## Task description
Every line of the data below must be given again exactly.

## Data under study
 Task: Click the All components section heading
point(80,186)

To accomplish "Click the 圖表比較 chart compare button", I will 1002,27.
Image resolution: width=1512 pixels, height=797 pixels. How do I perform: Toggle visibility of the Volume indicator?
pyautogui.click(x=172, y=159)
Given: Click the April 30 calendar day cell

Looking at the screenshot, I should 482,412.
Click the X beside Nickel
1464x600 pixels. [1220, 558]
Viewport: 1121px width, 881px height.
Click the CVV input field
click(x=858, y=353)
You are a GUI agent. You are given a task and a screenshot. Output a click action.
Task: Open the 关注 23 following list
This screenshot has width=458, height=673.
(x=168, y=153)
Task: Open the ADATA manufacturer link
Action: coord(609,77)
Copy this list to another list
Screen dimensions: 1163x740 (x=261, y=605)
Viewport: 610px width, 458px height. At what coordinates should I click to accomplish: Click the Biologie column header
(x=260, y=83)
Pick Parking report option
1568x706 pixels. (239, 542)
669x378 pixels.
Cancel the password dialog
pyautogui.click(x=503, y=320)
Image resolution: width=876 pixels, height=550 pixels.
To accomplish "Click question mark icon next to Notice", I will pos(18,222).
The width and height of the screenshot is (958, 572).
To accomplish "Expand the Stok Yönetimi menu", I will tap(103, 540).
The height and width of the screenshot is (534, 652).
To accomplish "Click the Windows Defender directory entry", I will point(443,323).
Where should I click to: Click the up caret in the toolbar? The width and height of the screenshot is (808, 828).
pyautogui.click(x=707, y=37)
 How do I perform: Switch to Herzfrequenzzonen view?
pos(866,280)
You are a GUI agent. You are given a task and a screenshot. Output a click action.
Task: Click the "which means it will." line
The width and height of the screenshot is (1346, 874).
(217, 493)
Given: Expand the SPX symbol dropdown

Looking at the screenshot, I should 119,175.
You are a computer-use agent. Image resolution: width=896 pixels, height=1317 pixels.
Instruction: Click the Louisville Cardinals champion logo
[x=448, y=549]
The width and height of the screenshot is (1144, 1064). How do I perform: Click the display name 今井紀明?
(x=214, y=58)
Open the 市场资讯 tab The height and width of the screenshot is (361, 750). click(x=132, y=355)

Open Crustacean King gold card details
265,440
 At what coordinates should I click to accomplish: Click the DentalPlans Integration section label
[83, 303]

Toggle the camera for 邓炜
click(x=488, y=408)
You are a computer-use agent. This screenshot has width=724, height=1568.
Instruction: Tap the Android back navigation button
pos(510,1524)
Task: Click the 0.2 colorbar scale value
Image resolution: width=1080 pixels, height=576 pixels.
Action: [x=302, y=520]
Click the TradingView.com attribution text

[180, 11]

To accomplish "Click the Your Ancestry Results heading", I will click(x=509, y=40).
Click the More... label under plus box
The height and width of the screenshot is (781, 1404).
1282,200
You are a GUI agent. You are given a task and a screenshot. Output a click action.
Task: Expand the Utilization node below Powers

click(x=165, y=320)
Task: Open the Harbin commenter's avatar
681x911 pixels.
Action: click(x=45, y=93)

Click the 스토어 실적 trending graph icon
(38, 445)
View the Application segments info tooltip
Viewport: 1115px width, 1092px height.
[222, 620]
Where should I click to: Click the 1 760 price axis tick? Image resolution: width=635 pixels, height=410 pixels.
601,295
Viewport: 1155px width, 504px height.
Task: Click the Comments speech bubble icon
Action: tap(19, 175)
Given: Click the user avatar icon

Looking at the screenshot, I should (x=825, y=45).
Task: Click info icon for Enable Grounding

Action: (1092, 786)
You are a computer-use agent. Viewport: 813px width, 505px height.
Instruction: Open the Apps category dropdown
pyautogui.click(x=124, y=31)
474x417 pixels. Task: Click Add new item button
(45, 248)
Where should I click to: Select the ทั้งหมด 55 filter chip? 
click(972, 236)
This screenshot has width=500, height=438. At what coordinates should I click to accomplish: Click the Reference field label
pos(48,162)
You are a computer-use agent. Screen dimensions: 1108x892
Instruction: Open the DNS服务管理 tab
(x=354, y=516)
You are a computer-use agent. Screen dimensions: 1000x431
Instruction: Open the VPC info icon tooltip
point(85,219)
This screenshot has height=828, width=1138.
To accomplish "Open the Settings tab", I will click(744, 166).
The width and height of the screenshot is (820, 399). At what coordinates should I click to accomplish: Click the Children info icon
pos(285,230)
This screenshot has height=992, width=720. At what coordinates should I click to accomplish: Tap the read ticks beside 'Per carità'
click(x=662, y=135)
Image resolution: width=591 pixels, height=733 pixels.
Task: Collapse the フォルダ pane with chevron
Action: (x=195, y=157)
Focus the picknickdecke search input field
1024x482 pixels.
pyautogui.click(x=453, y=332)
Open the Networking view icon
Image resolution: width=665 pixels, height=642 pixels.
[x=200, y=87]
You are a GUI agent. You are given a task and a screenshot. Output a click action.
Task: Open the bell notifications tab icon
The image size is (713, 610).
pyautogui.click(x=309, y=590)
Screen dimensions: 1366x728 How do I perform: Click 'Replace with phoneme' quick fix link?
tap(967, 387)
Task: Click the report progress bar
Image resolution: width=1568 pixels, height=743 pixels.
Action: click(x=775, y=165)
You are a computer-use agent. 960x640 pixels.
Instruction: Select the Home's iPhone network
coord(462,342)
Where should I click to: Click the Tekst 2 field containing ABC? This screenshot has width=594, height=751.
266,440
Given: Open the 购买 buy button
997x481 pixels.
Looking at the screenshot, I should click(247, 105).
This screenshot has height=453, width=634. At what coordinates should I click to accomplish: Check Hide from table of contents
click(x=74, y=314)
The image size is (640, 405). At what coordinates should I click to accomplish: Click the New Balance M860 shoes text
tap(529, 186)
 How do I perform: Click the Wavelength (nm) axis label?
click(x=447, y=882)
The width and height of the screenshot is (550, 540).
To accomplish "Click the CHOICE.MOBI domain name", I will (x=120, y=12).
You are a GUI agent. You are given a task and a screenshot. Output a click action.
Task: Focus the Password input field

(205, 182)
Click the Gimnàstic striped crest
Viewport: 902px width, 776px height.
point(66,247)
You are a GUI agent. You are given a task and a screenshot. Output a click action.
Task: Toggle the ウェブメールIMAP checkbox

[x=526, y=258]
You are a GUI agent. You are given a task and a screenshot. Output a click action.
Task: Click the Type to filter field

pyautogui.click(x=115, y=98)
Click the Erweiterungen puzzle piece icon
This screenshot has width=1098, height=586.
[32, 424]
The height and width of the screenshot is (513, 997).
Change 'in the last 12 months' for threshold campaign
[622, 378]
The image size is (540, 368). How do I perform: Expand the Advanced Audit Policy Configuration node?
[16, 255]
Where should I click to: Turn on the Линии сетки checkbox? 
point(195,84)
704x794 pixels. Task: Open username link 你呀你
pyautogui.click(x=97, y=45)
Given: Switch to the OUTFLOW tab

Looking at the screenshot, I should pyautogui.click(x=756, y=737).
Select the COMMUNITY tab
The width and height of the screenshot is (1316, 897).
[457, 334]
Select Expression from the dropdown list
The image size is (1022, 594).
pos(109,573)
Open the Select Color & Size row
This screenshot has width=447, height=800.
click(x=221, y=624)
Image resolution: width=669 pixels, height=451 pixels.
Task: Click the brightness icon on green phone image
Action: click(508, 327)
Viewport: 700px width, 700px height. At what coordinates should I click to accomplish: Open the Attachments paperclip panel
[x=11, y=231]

## Your solution
 Task: Click the All components section heading
point(80,186)

To accomplish "Click the 圖表比較 chart compare button", I will 1002,27.
Image resolution: width=1512 pixels, height=797 pixels. How do I perform: Toggle visibility of the Volume indicator?
pyautogui.click(x=172, y=159)
Given: Click the April 30 calendar day cell

Looking at the screenshot, I should 482,412.
Click the X beside Nickel
1464x600 pixels. [1220, 558]
Viewport: 1121px width, 881px height.
Click the CVV input field
click(x=858, y=353)
You are a GUI agent. You are given a task and a screenshot. Output a click action.
Task: Open the 关注 23 following list
This screenshot has width=458, height=673.
(x=168, y=153)
Task: Open the ADATA manufacturer link
Action: coord(609,77)
Copy this list to another list
Screen dimensions: 1163x740 (x=261, y=605)
Viewport: 610px width, 458px height. At what coordinates should I click to accomplish: Click the Biologie column header
(x=260, y=83)
Pick Parking report option
1568x706 pixels. (239, 542)
669x378 pixels.
Cancel the password dialog
pyautogui.click(x=503, y=320)
Image resolution: width=876 pixels, height=550 pixels.
To accomplish "Click question mark icon next to Notice", I will pos(18,222).
The width and height of the screenshot is (958, 572).
To accomplish "Expand the Stok Yönetimi menu", I will tap(103, 540).
The height and width of the screenshot is (534, 652).
To accomplish "Click the Windows Defender directory entry", I will point(443,323).
Where should I click to: Click the up caret in the toolbar? The width and height of the screenshot is (808, 828).
pyautogui.click(x=707, y=37)
 How do I perform: Switch to Herzfrequenzzonen view?
pos(866,280)
You are a GUI agent. You are given a task and a screenshot. Output a click action.
Task: Click the "which means it will." line
The width and height of the screenshot is (1346, 874).
(217, 493)
Given: Expand the SPX symbol dropdown

Looking at the screenshot, I should 119,175.
You are a computer-use agent. Image resolution: width=896 pixels, height=1317 pixels.
Instruction: Click the Louisville Cardinals champion logo
[x=448, y=549]
The width and height of the screenshot is (1144, 1064). How do I perform: Click the display name 今井紀明?
(x=214, y=58)
Open the 市场资讯 tab The height and width of the screenshot is (361, 750). click(x=132, y=355)

Open Crustacean King gold card details
265,440
 At what coordinates should I click to accomplish: Click the DentalPlans Integration section label
[83, 303]

Toggle the camera for 邓炜
click(x=488, y=408)
You are a computer-use agent. This screenshot has width=724, height=1568.
Instruction: Tap the Android back navigation button
pos(510,1524)
Task: Click the 0.2 colorbar scale value
Image resolution: width=1080 pixels, height=576 pixels.
Action: [x=302, y=520]
Click the TradingView.com attribution text

[180, 11]

To accomplish "Click the Your Ancestry Results heading", I will click(x=509, y=40).
Click the More... label under plus box
The height and width of the screenshot is (781, 1404).
1282,200
You are a GUI agent. You are given a task and a screenshot. Output a click action.
Task: Expand the Utilization node below Powers

click(x=165, y=320)
Task: Open the Harbin commenter's avatar
681x911 pixels.
Action: click(x=45, y=93)

Click the 스토어 실적 trending graph icon
(38, 445)
View the Application segments info tooltip
Viewport: 1115px width, 1092px height.
[222, 620]
Where should I click to: Click the 1 760 price axis tick? Image resolution: width=635 pixels, height=410 pixels.
601,295
Viewport: 1155px width, 504px height.
Task: Click the Comments speech bubble icon
Action: tap(19, 175)
Given: Click the user avatar icon

Looking at the screenshot, I should (x=825, y=45).
Task: Click info icon for Enable Grounding

Action: (1092, 786)
You are a computer-use agent. Viewport: 813px width, 505px height.
Instruction: Open the Apps category dropdown
pyautogui.click(x=124, y=31)
474x417 pixels. Task: Click Add new item button
(45, 248)
Where should I click to: Select the ทั้งหมด 55 filter chip? 
click(972, 236)
This screenshot has width=500, height=438. At what coordinates should I click to accomplish: Click the Reference field label
pos(48,162)
You are a computer-use agent. Screen dimensions: 1108x892
Instruction: Open the DNS服务管理 tab
(x=354, y=516)
You are a computer-use agent. Screen dimensions: 1000x431
Instruction: Open the VPC info icon tooltip
point(85,219)
This screenshot has height=828, width=1138.
To accomplish "Open the Settings tab", I will click(744, 166).
The width and height of the screenshot is (820, 399). At what coordinates should I click to accomplish: Click the Children info icon
pos(285,230)
This screenshot has height=992, width=720. At what coordinates should I click to accomplish: Tap the read ticks beside 'Per carità'
click(x=662, y=135)
Image resolution: width=591 pixels, height=733 pixels.
Task: Collapse the フォルダ pane with chevron
Action: (x=195, y=157)
Focus the picknickdecke search input field
1024x482 pixels.
pyautogui.click(x=453, y=332)
Open the Networking view icon
Image resolution: width=665 pixels, height=642 pixels.
[x=200, y=87]
You are a GUI agent. You are given a task and a screenshot. Output a click action.
Task: Open the bell notifications tab icon
The image size is (713, 610).
pyautogui.click(x=309, y=590)
Screen dimensions: 1366x728 How do I perform: Click 'Replace with phoneme' quick fix link?
tap(967, 387)
Task: Click the report progress bar
Image resolution: width=1568 pixels, height=743 pixels.
Action: click(x=775, y=165)
You are a computer-use agent. 960x640 pixels.
Instruction: Select the Home's iPhone network
coord(462,342)
Where should I click to: Click the Tekst 2 field containing ABC? This screenshot has width=594, height=751.
266,440
Given: Open the 购买 buy button
997x481 pixels.
Looking at the screenshot, I should click(247, 105).
This screenshot has height=453, width=634. At what coordinates should I click to accomplish: Check Hide from table of contents
click(x=74, y=314)
The image size is (640, 405). At what coordinates should I click to accomplish: Click the New Balance M860 shoes text
tap(529, 186)
 How do I perform: Click the Wavelength (nm) axis label?
click(x=447, y=882)
The width and height of the screenshot is (550, 540).
To accomplish "Click the CHOICE.MOBI domain name", I will (x=120, y=12).
You are a GUI agent. You are given a task and a screenshot. Output a click action.
Task: Focus the Password input field

(205, 182)
Click the Gimnàstic striped crest
Viewport: 902px width, 776px height.
point(66,247)
You are a GUI agent. You are given a task and a screenshot. Output a click action.
Task: Toggle the ウェブメールIMAP checkbox

[x=526, y=258]
You are a GUI agent. You are given a task and a screenshot. Output a click action.
Task: Click the Type to filter field

pyautogui.click(x=115, y=98)
Click the Erweiterungen puzzle piece icon
This screenshot has width=1098, height=586.
[32, 424]
The height and width of the screenshot is (513, 997).
Change 'in the last 12 months' for threshold campaign
[622, 378]
The image size is (540, 368). How do I perform: Expand the Advanced Audit Policy Configuration node?
[16, 255]
Where should I click to: Turn on the Линии сетки checkbox? 
point(195,84)
704x794 pixels. Task: Open username link 你呀你
pyautogui.click(x=97, y=45)
Given: Switch to the OUTFLOW tab

Looking at the screenshot, I should pyautogui.click(x=756, y=737).
Select the COMMUNITY tab
The width and height of the screenshot is (1316, 897).
[457, 334]
Select Expression from the dropdown list
The image size is (1022, 594).
pos(109,573)
Open the Select Color & Size row
This screenshot has width=447, height=800.
click(x=221, y=624)
Image resolution: width=669 pixels, height=451 pixels.
Task: Click the brightness icon on green phone image
Action: click(508, 327)
Viewport: 700px width, 700px height. At what coordinates should I click to accomplish: Open the Attachments paperclip panel
[x=11, y=231]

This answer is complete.